Bakan Bolat, Türkiye'nin mal ve hizmet ihracatında oldukça iyi gittiğini belirterek, yıla iyi başlanmasa da temmuz ayından itibaren çıkışın başladığını dile getirdi. Bolat, dünyada geçen yılın ortalarında başlayan küresel talep daralmasının etkisinin yanı sıra büyük deprem felaketinin ihracata olumsuz yansıdığını kaydederek, deprem nedeniyle ilk 8 ayda 6 milyar dolar ihracat kaybı olduğunu söyledi. Buna rağmen yılın ilk dokuz ayında ihracatta geçen yılın tamamıyla kafa kafaya gelindiğini vurgulayan Bakan Bolat şöyle devam etti:

"Mal ihracatında temmuz, ağustos ve eylülde tarihin en iyi aylık verilerine ulaştık. Hizmet ihracatında da ilk 9 ayda yüzde 14'lük artışımız var. 63 milyar dolara ulaştık yıl sonunda hedef 100 milyar doları aşmak. Ekim ihracatını gün gün takip ediyoruz ve geçen yılın aynı ayına göre yüzde 4,5 artıdayız. Dış ticaret açısında altın ve otomotiv ithalatındaki artıştan kaynaklı yüksek açık verdik. Enerji ithalatındaki tasarrufumuzu da altın ve otomotiv ithalatındaki artıştan kaybettik. Sonuçta yılı 255 milyar dolar ihracatla kapatacağız. Yıl başında ise hedefimizi 265 milyar olarak belirlemiştik. Her ne kadar az önce bahsettiğim konular nedeniyle hedefimizin 10 milyar dolar altında gibi olsak da hizmet ihracatıyla birlikte bu yıl en az 355 milyar dolarlık döviz gelirimiz olacak."
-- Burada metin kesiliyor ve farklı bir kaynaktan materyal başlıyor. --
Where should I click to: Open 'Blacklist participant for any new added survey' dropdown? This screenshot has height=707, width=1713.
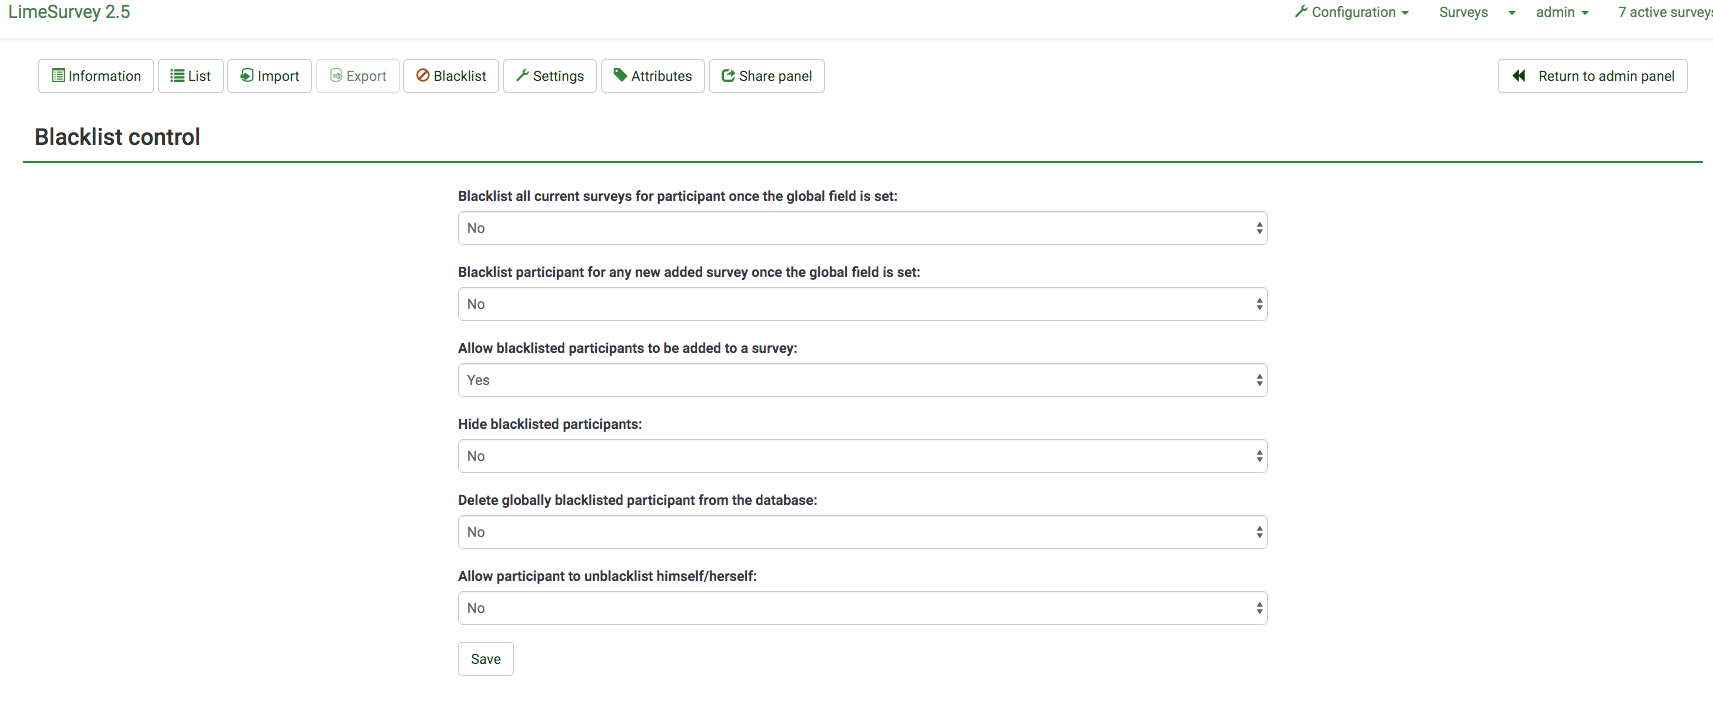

KÜRESEL TALEP 2024 ORTALARINDA HIZLANACAK

Güçlü doların ithalattaki dolar ağırlığı nedeniyle dış ticareti olumsuz etkilediğini söyleyen Bolat, Euro/dolar paritesinin 1,10 seviyelerinde olmasının Türkiye ticareti için iyi bir seviye olduğunu dile getirdi. Avrupa'da yaşanan daralmanın talebi büyük ölçüde durdurduğunu ifade eden Bolat, "Ama biz ümitliyiz. Hiçbir zaman ekonomiler hep kötüye gitmez. Bir yatay seyir olur, sonra yön değiştirir. Ben 2024 yılının ortalarında küresel talebin hızlanacağını düşünüyorum. Bu da ihracata olumlu etki yapacaktır" dedi.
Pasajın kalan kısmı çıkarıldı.